_PROBLEM_
Copy out all lines from the material that contain the string "target".

_PROVIDED DATA_

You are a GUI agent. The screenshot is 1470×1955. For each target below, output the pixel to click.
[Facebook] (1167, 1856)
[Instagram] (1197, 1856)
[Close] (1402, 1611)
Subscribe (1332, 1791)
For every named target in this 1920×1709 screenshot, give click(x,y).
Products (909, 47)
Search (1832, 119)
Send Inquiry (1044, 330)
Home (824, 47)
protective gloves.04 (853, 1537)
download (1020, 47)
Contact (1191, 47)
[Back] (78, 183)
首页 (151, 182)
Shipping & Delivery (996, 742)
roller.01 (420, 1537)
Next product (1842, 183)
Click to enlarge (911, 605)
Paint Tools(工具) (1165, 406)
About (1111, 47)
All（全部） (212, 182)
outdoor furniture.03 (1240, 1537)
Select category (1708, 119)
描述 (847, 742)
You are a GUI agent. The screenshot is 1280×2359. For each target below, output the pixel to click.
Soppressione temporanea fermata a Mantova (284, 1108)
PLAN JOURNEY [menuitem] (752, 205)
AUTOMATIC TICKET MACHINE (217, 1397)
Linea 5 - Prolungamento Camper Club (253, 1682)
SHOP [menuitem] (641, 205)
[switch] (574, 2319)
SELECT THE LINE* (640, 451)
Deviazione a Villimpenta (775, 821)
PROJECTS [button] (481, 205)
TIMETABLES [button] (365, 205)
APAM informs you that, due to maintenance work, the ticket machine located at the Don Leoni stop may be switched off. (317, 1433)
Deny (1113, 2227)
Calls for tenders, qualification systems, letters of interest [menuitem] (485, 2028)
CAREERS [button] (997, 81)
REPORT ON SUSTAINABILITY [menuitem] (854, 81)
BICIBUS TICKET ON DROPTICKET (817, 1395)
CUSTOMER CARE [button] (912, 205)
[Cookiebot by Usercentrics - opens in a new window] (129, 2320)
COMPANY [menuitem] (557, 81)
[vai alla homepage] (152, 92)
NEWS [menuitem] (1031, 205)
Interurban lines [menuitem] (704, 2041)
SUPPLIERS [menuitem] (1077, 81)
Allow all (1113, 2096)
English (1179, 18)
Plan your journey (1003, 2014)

_TASK ANSWER_
You are a GUI agent. The screenshot is 1470×1955. For each target below, output the pixel to click.
For every named target in this 1920×1709 screenshot, give click(x,y).
You are a GUI agent. The screenshot is 1280×2359. For each target below, output the pixel to click.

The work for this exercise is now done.